Baking isn’t always as easy as pie, which James Beard Award-winning pastry chef Nick Malgieri addresses in his latest cookbook, Nick Malgieri’s Pastry. With more than a hundred recipes for baking with sweet and savory dough, there’s a culinary project in here for you whether you’re a beginner or a seasoned pro.
In Italy, where they make savory pies from almost every vegetable imaginable, kale is a popular choice, especially in Tuscany where it’s known as cavolo nero or black cabbage. Teamed up with pancetta, onion, garlic, ricotta, eggs and grated pecorino, its slightly bitter flavor is complemented rather than hidden. This is another great solo dish or delicious accompaniment to plain grilled meat or fish.
Olive Oil Dough
- 1 1/2 cups unbleached all purpose flour (spoon into dry measure cup and level)
- 1 teaspoon fine sea salt
- 1 teaspoon sugar
- 1 teaspoon baking powder
- 1/4 cup olive oil
- 2 large eggs
Italian Kale Pie
- 1 (9-inch) cake pan, 2 inches deep, lined with olive oil dough, using 2/3 of the dough for the bottom crust and the remaining dough for the top
- fine sea salt
- 1 1/2 pounds kale, leaves separated from the lower and interior stems, washed and drained (see note)
- 1/4 cup (2 ounces) pancetta, cut into 1-inch dice
- 1 tablespoon olive oil
- 1 cup (4 ounces) white or yellow onion, finely chopped
- 1 clove garlic, grated
- freshly ground black pepper
- 1 1/2 pounds whole milk ricotta
- 4 large eggs
- 2 tablespoons flat-leaf parsley, finely chopped
- 1/2 cup (1 1/2 ounces) Pecorino Romano
For the olive oil dough:
- Use a fork to stir together the flour, salt, sugar and baking powder in a medium bowl.
- Make a well in the center of the dry ingredients and add the oil and eggs.

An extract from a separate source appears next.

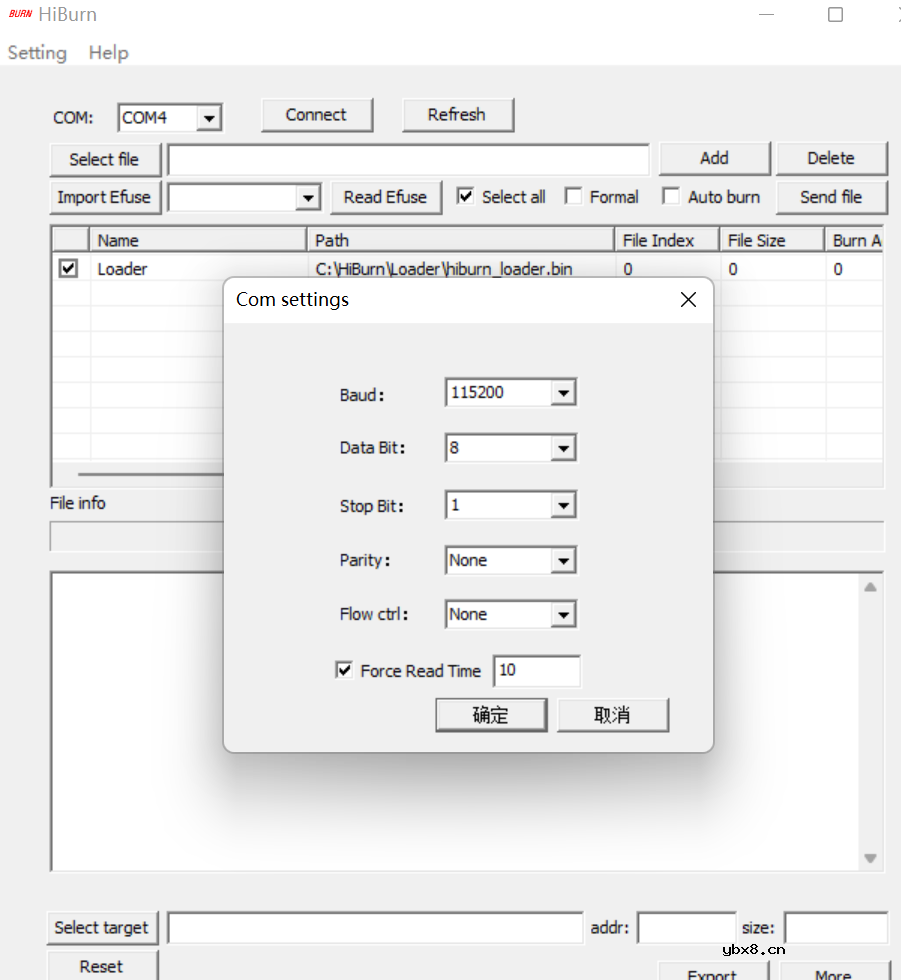Expand the Parity dropdown
Viewport: 901px width, 980px height.
[564, 562]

- Use the fork to beat the eggs and oil together, then gradually draw in the dry ingredients a little at a time until the dough starts to hold together.

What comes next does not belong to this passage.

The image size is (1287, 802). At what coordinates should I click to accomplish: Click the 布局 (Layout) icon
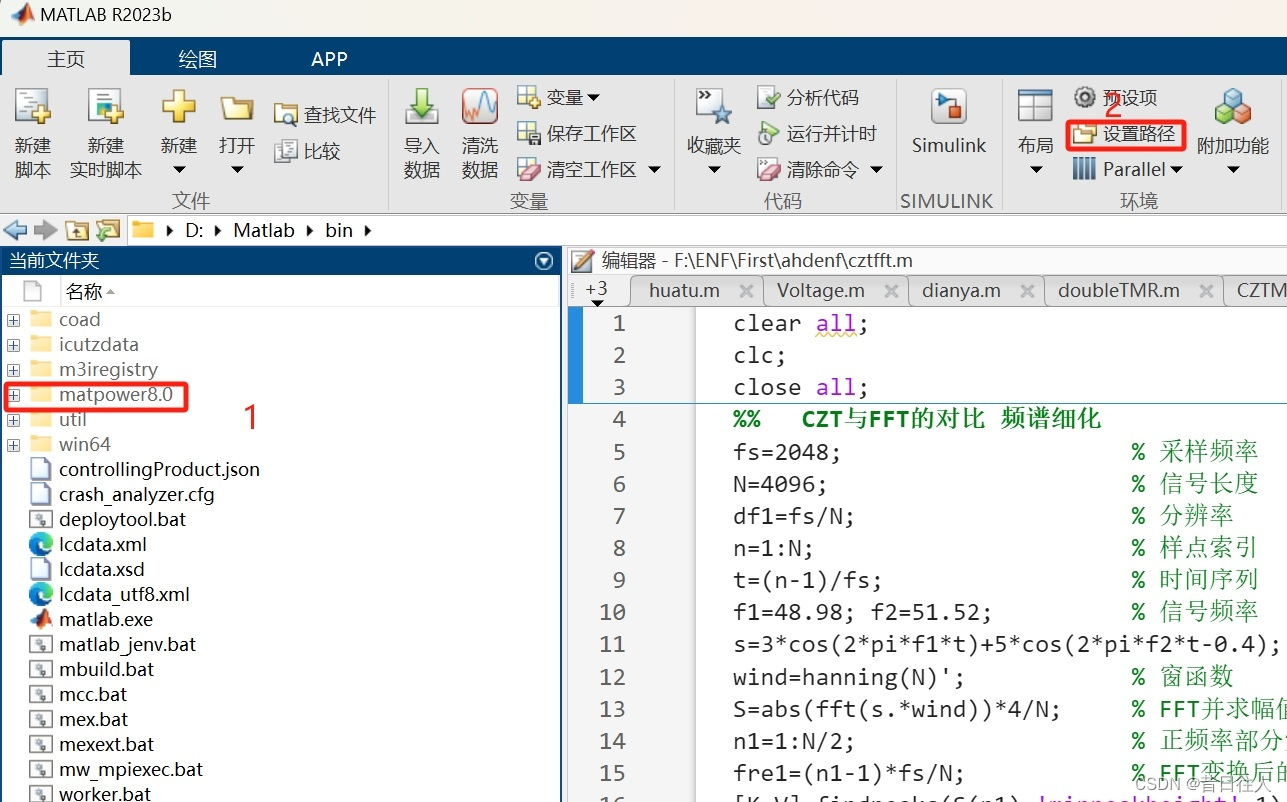(1034, 125)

- Scrape the contents of the bowl to a lightly floured work surface (it’s okay if there are still some dry bits) and fold the dough over on itself 4 or 5 times, gently kneading it smooth. Kneading too much might make the oil separate from the dough.
- Wrap the dough in plastic and keep at a cool room temperature if you’re using within a few hours; refrigerate for longer storage. This dough keeps well in the refrigerator for up to 3 days.
For the Italian kale pie:
- Bring a large pan of salted water to a boil.

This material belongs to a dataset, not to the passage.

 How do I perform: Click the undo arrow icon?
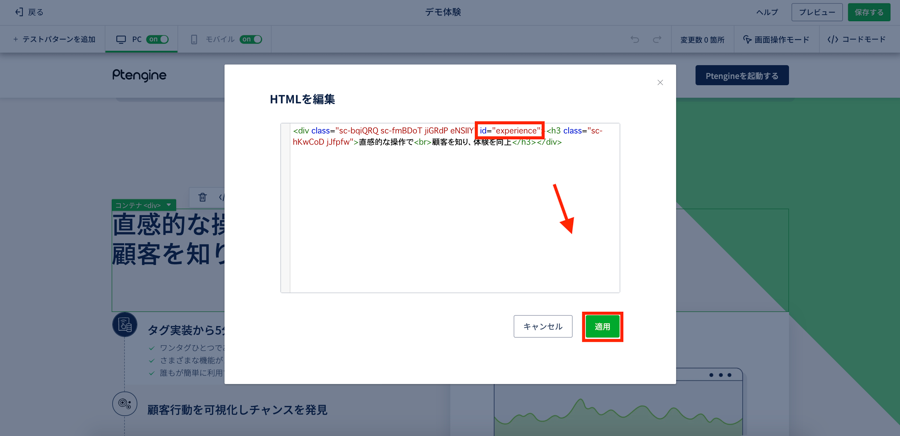[634, 40]
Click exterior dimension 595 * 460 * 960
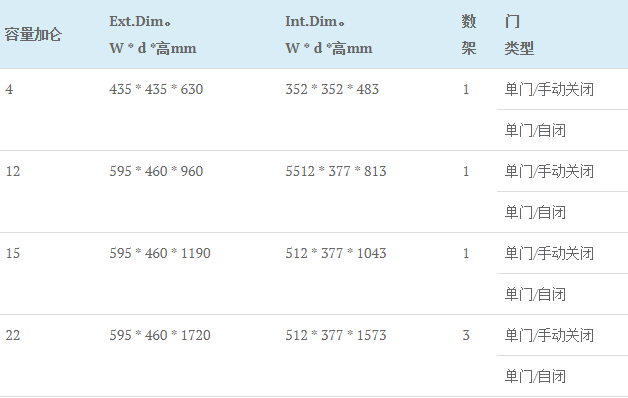The width and height of the screenshot is (628, 398). pyautogui.click(x=156, y=171)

- Add the kale and return to a boil.
- Cook until tender, about 5 minutes.
- Drain well, pressing the kale against the colander, cool and coarsely chop.
- Combine the pancetta and oil in a large pan and cook over medium heat, stirring often, until the pancetta has colored but is still soft, about 2 or 3 minutes.
- Using a slotted spoon, transfer the pancetta to a plate covered with paper towels to drain.
- Add the onion to the pan and cook over medium-low heat until softened, about 10 minutes, stir in the garlic, cook for a few seconds, and then stir in the kale.
- Heat through and taste for seasoning, adding salt and pepper if necessary.
- Set a rack at the lowest level in the oven and preheat to 400°F.
- To finish the filling, whisk the ricotta and eggs in a large bowl and whisk in the parsley and pecorino.
- Fold in the kale mixture and the pancetta.
- Scrape the filling into the prepared crust and spread evenly.
- Roll the remaining dough for the top crust and use a pattern to cut it to a 9-inch disk.
- Fold the dough at the side of the pan down over the filling and place the disk of dough on the filling and folded dough.
- Cut several vent holes in the top of the pie and brush with oil.
- Set the pie in the oven and lower the temperature to 375°F.
- Bake until the crust is deep golden and the filling is set, 35 to 40 minutes.
- Cool the pie on a rack and serve at room temperature.
Note: If you find kale that has long, thick stems, start with 2 pounds.